Contrariamente aos retiros naturistas que atualmente existem, Cap d’Agde é na sua génese urbana. Há cerca de 70 anos, era uma paisagem pontuada por pequenas casas de praia, cujo areal era já frequentado por um grupo reduzido de naturistas. Junto às praias, estava o terreno dos irmãos Oltra, moradores locais, que viram nesse fenómeno uma oportunidade de negócio.

Em 1956 deram uso ao terreno criando ali um parque de campismo naturista, que décadas mais tarde seria fator determinante para a explosão desta prática na região, impulsionada pelo plano de expansão do Governo francês para alavancar o turismo na região de Languedoc-Roussillon na década de 70. Atualmente, o mesmo local dá lugar ao Centro Naturista René Oltra, um alojamento de quatro estrelas.
Terá sido precisamente um dos irmãos Oltra a convencer as autoridades francesas a incluir nos planos de desenvolvimento da região um resort exclusivamente naturista em Cap d’Agde, tendo recebido essa designação oficial em 1973.

Com regras muito próprias, este não é um local onde os voyeuristas sejam bem recebidos. É estritamente desaconselhado tirar fotografias ou fazer vídeos e o uso de roupas dá direito a olhares de reprovação. Também é da etiqueta do resort que nas esplanadas, por uma questão de higiene, se use uma toalha ou outro tipo de roupa que evite o contacto direto com as cadeiras.

Há ainda restrições que procuram evitar excessos. Por todo o resort estão espalhados cartazes que alertam para multas pesadas aplicadas a quem praticar atos sexuais em público. 

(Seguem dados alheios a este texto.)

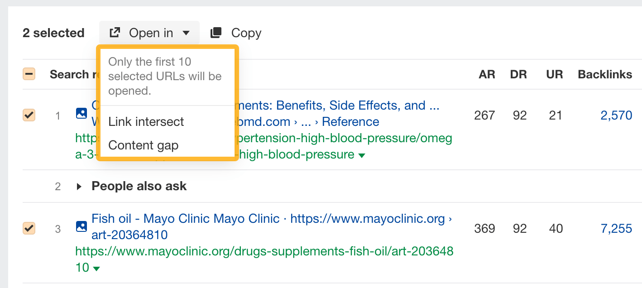Expand the WebMD URL green dropdown arrow
The width and height of the screenshot is (642, 288).
click(361, 155)
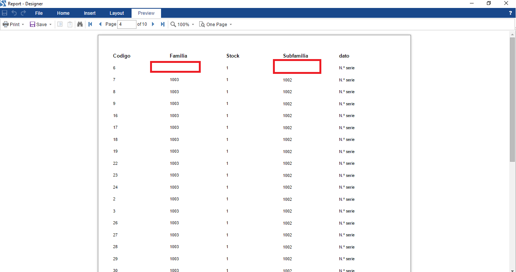516x272 pixels.
Task: Open the File menu
Action: [x=39, y=13]
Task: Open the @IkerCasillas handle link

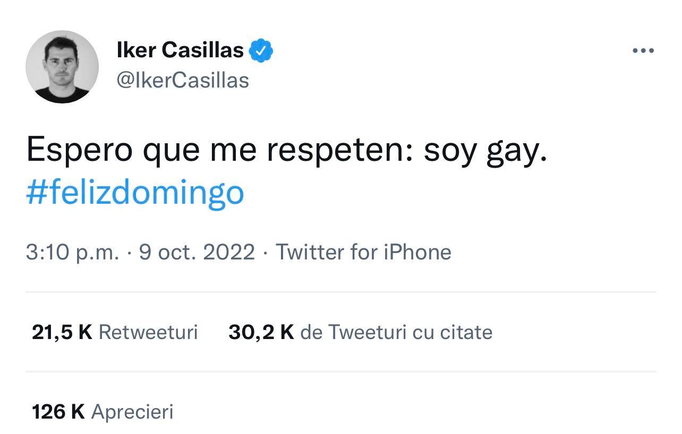Action: click(x=183, y=80)
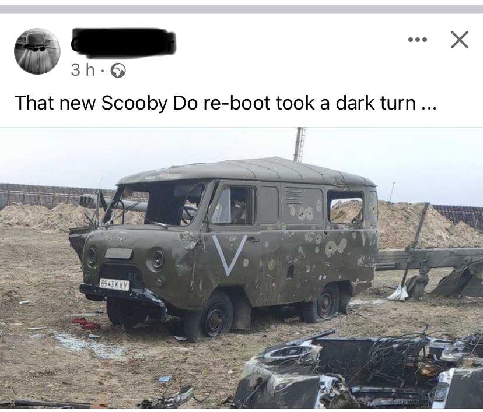The image size is (483, 412).
Task: Click the globe public-audience icon
Action: click(118, 71)
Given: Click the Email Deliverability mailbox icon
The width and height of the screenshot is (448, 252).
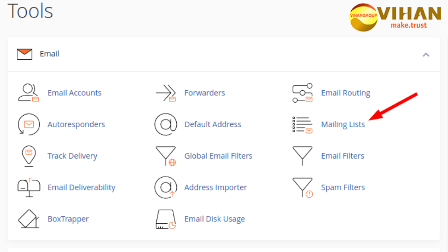Looking at the screenshot, I should point(28,188).
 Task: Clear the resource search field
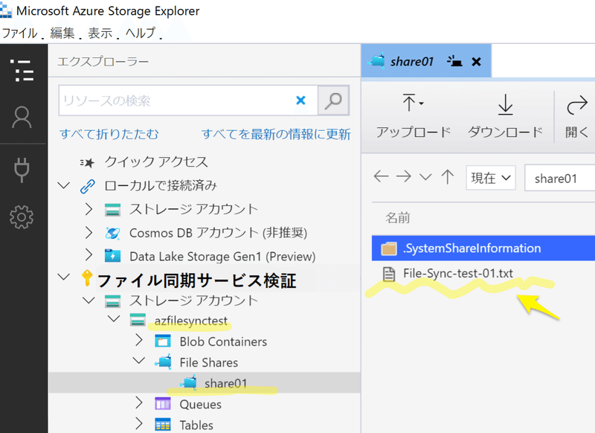coord(300,100)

Esta foi uma necessidade a partir dos anos 90, quando os swingers chegaram em grande número a Cap d’Agde, superando em número os naturistas tradicionalmente mais castos, que preferem não misturar o direito de se passearem como vieram ao mundo com as fantasias dos libertários sexuais. Uma das praias do resort foi batizada de Baía dos Porcos precisamente pela realização de orgias a céu aberto. Essa transição de paraíso nudista para capital do sexo não tardou em abrir uma rivalidade entre os dois grupos e foram essas atividades mais arriscadas e ilegais que levaram a que fosse necessário reforçar o policiamento. Contudo, Cap D’Agde passou a depender economicamente dos swingers. 

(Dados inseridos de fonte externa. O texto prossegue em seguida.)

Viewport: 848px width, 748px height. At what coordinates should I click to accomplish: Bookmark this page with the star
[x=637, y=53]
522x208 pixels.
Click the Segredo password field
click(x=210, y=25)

“Os swingers mantêm tudo a funcionar. Têm outra energia, atraem muitos curiosos” explicava um comerciante do resort ao “The Guardian”, em 2015. 

Entre as atrações, além de se contarem clubes de swing, bares e discotecas, as festas de espuma são dos eventos a não perder em Cap d’Agde. Com DJs e música, os turistas obrigatoriamente despidos aventuram-se pela espuma branca que cobre uma enorme piscina. “Umas férias em Ibiza parecem bastante inofensivas comparadas com estas festas”, descreve um guia online sobre Cap D’Agde.

Se durante o dia a nudez é quase obrigatória, com o cair da noite é possível ver roupas mais exóticas e carnavalescas, sobretudo no que se refere às mulheres. “É o triunfo de sandálias com salto e tiras, brincos fálicos e espartilhos com estampado de leopardo”, conta também Fabrizio Roncone para o Corriere della Sera, dando nota ainda de homens puxados por coleiras, casais de drag queens e uma explosão de cores que vão do batom azul claro às unhas pintadas de prateado.